NCMS’s Collaboration: Advancing Thermographic NDI

When the DOD wanted to be able to perform NDI on helicopter rotor blades by scanning them from a distance, NCMS responded by establishing a demonstration project to test the capabilities of an advanced inspection system: large standoff/large area thermography (LASLAT). Through a 2017-2018 partnership between TWI and the Air Force, this advanced NDI technology, which uses thermography to inspect large areas of composite aircraft, was successfully demonstrated to have the capabilities the DOD requires. A key advantage of the LASLAT system is its portability: technicians can move the system directly to the aircraft, instead of needing to take the aircraft to another location.

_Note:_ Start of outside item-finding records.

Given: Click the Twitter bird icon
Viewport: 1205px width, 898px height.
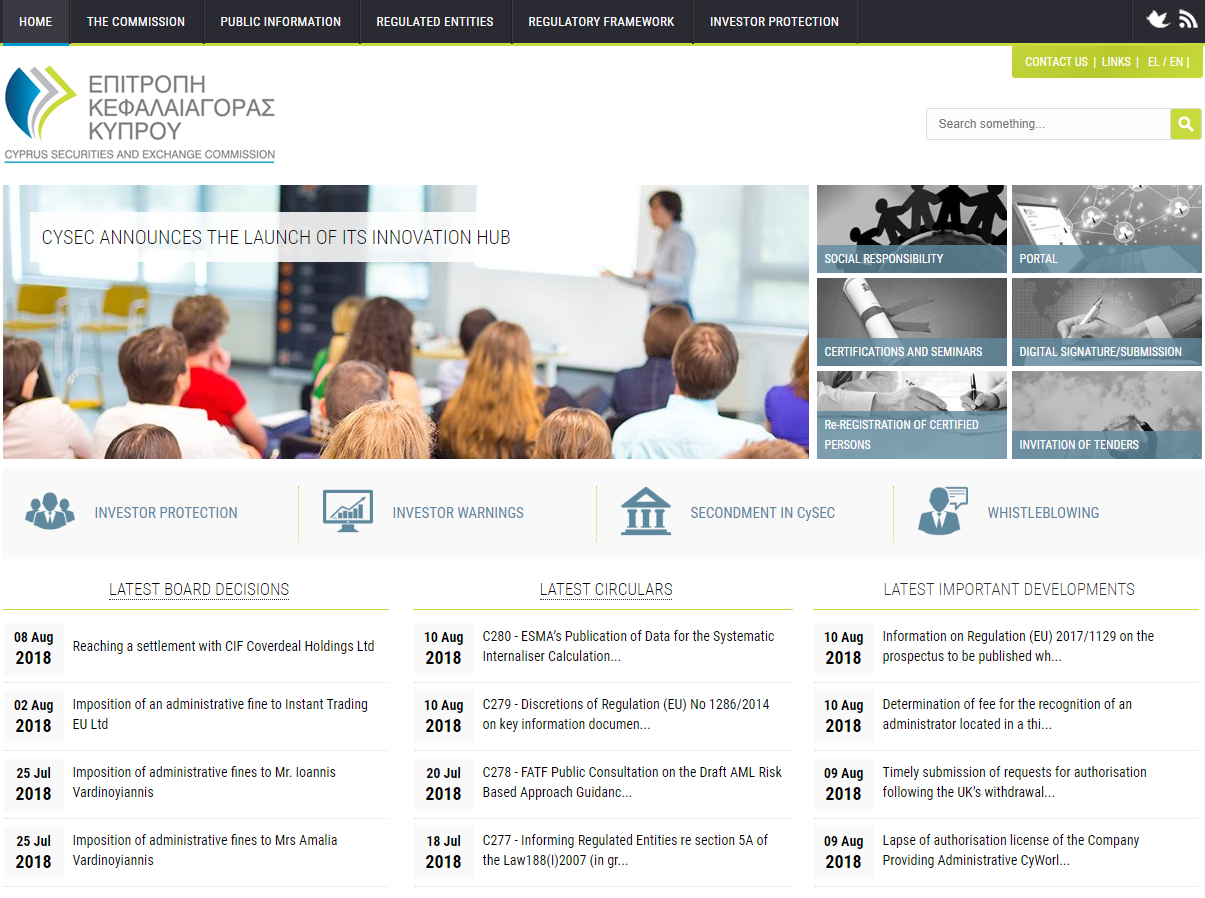Looking at the screenshot, I should pyautogui.click(x=1157, y=20).
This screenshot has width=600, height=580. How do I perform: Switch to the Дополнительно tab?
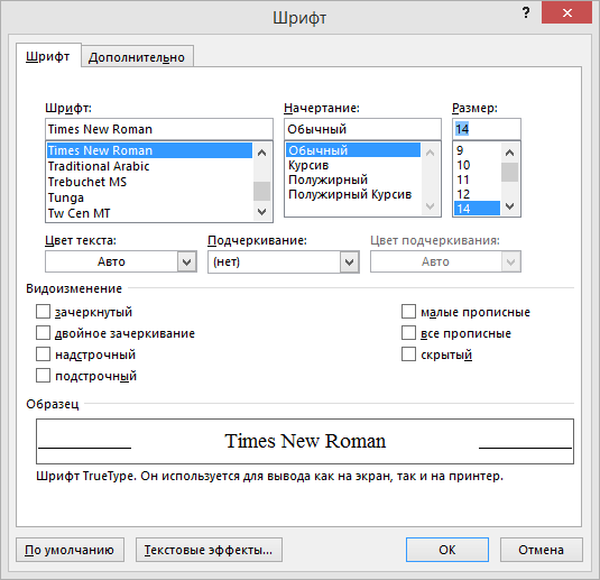pyautogui.click(x=137, y=57)
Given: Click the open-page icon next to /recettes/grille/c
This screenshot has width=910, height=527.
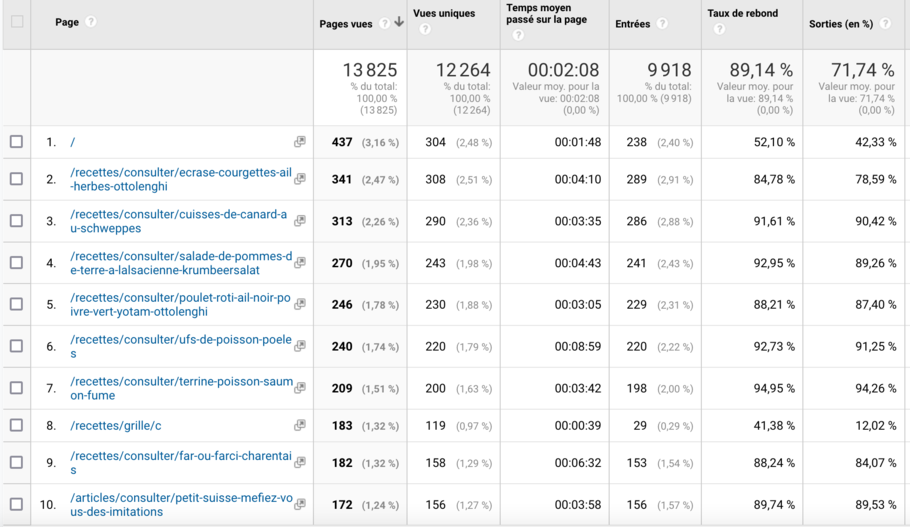Looking at the screenshot, I should [x=299, y=425].
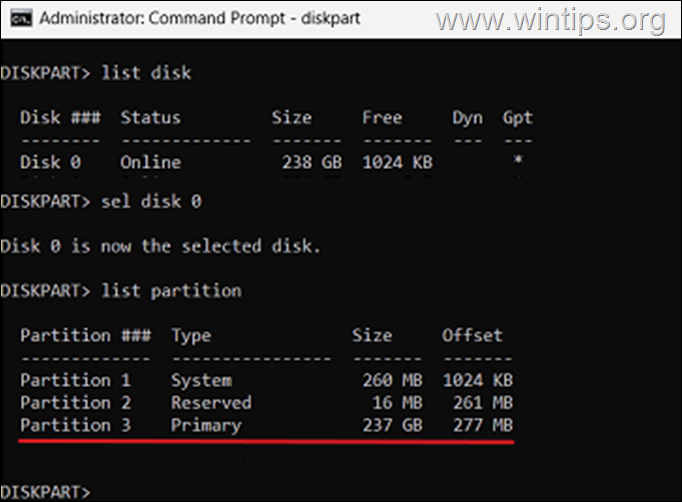
Task: Click the 'sel disk 0' command text
Action: (x=149, y=200)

The LASLAT technology allows a single mobile system to be used for inspections on multiple platforms without the need for a fixed gantry. Automated inspection routines eliminate manual positioning, providing repeatable inspections. The system can cover an inspection area of 17 feet by 15 feet, at the rate of 7 ft² per minute. Operating from a distance of up to 12 feet, this technology uses a novel thermal projector to thermally excite an inspection zone on the air-craft surface.

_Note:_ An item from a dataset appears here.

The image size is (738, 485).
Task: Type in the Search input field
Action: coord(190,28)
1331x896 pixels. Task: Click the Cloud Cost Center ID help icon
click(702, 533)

Then, the system scans the entire inspection area, providing an aggregate subsurface map that is easily interpreted by the operator. Technicians use an infrared camera to monitor the resulting surface temperature change and use a modified version of TWI’s TSR method to detect subsurface defects or anomalies including delamination, disbonding, fluid intrusion, impact damage, and other defects. Next, by using data analysis tools in a software program called MOSAIQ®, technicians pinpoint the exact location and measurements of defects, while maintaining the perspective of a large inspection area. This software rapidly processes separate scans into larger images that can be sent by cell phones and other Wi-Fi-enabled devices.

Benefits of LASLAT as an NDI Method

The NCMS project demonstrated LASLAT on the Northrop Grumman RQ-4 Global Hawk, a remotely piloted surveillance aircraft. The team used the system to perform multiple inspections, including portions of the fuselage, wing, and v-tail structures. When compared to other NDI methods, the LASLAT technology offers the following advantages:

• Compact nature allows onsite use for fully automated scanning
• Repeatable inspections on multiple platforms, both on- and off- aircraft
• Moves around curved aircraft surfaces
• Software creates a single image of the inspection area for detection and measurement of subsurface anomalies
• Data analysis tools provide measurements of subsurface and defect structure
• Intelligent defect identification tool pinpoints the exact location of defects
• Tracks archived results over service lifetime

Through the NCMS project, the DOD has found additional benefits in the LASLAT technology:

• Before this technology existed, it took roughly 10-14 hours to scan one blade. With LASLAT, it takes 3-4 hours
• 70% reduction of inspection times for the NAVAIR FRC-E V-22 prop rotor blade, saving an average of 625 labor hours annually
• Increased documentation/traceability of blade inspection, improving the structural integrity of aircraft

For a deeper dive into the LASLAT technology, a 2020 article in The Society for the Advancement of Material and Process Engineering (SAMPE) Journal compared the flaw detection performance of the system with that of a conventional flash thermography system.

Further Applications of LASLAT for NDI inspection

This technology has enhanced the readiness of military aircraft by minimizing maintenance times and detecting defects that compromise the structural integrity of critical components early, reducing the likelihood of unexpected failure. Planned future inspections for this system include H-53-K blade inspections, H-1 upgrade inspections, and F-35/V-22 fuselage. This technology has also shown promise in scanning airframes and larger components.

The LASLAT system has many potential applications for the commercial airline industry. It can be used on aerospace composites to find delamination, FOD (foreign object detection), water ingress, thickness measurement, porosity, disbonding, and impact damage. Additionally, it could be applied in other industries, such as power generation, automotive, marine, electronics, sporting goods, and more.